The first build takes a few minutes (it compiles the Rust release binary).
On first boot the app creates the SQLite database, runs all migrations, and
seeds the admin account and a default court — automatically.

### 7. Verify

```sh
make logs        # look for "listening on http://0.0.0.0:5150"
make ps          # STATUS should become "healthy"
```

Then open <https://tenisrajec.sk> — Caddy will have issued the certificate.

---

## Updating after code changes

```sh
cd ~/ht_booking
git pull
make restart
```

`make restart` rebuilds the image and recreates the container. The database
volume is untouched, so all bookings are preserved.
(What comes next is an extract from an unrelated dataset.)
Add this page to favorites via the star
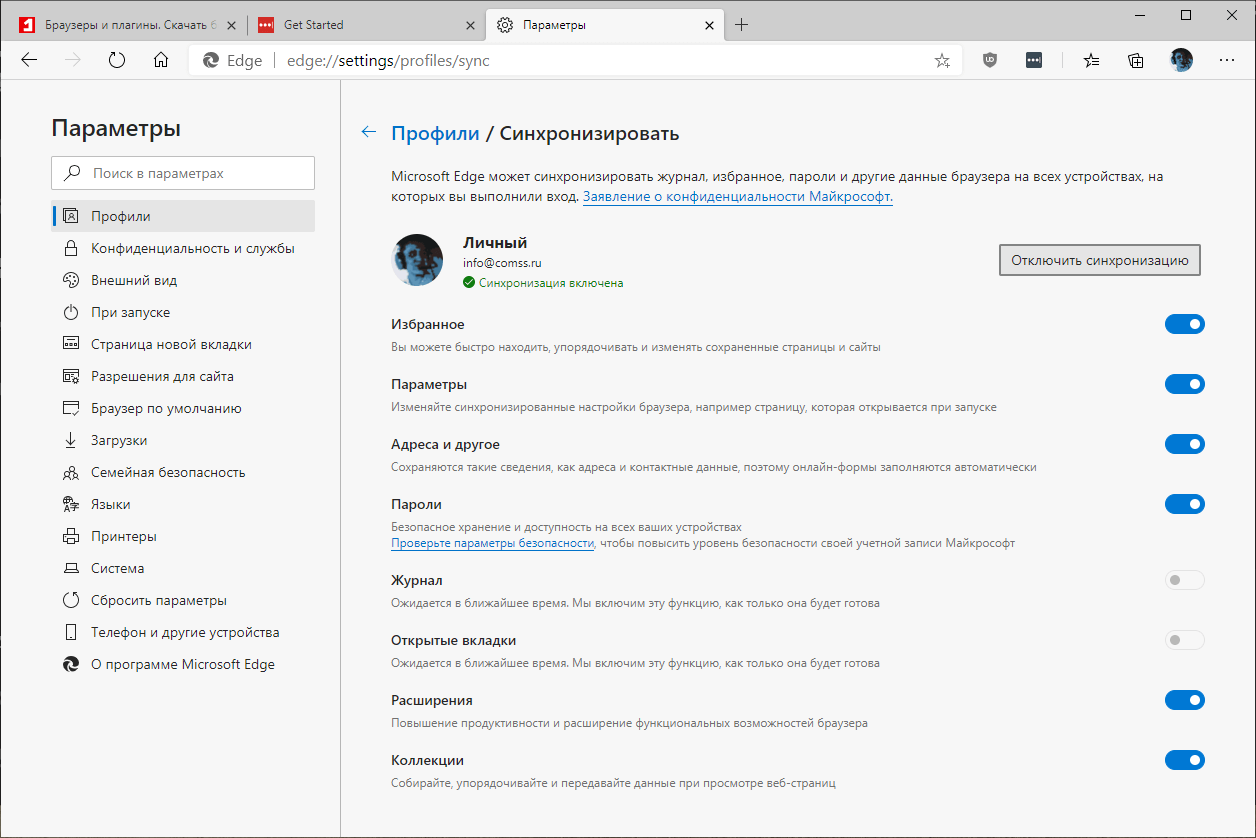 click(x=941, y=60)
Migrations for any new
schema run automatically on boot.

> If you changed templates/CSS, the image rebuilds `app.css` itself — you do
> not need to run `npm run build:css` on the server.

---

## Backups

The whole database is one SQLite file inside the `ht_booking_data` volume.
Copy it out at any time:

```sh
docker cp ht-booking:/usr/app/data/production.sqlite ./backup-$(date +%F).sqlite
```

Restore by stopping the app, copying a file back, and starting it:

```sh
make down
docker cp ./backup-2026-05-16.sqlite ht-booking:/usr/app/data/production.sqlite
make up
```

A nightly `cron` job running that `docker cp` into a backed-up directory is
enough for this site.

---

## Troubleshooting

| Symptom | Cause / fix |
|---|---|
| App exits immediately, logs mention `JWT_SECRET` / config | `JWT_SECRET` is empty in `.env.production`. Set it, `make restart`. |
| `502 Bad Gateway` from Caddy | App not up yet, or Caddy didn't join `tenisrajec-net`. Check `make ps` and step 5b. |
| Caddy can't get a certificate | DNS not pointing at the server yet, or ports 80/443 blocked. |
| `network tenisrajec-net not found` | Run step 3 before `make up` / recreating Caddy. |
| Need a shell in the container | `docker exec -it ht-booking bash` |

The app listens on `5150` **inside** its container only — it is intentionally
not published to the host. All traffic goes through Caddy.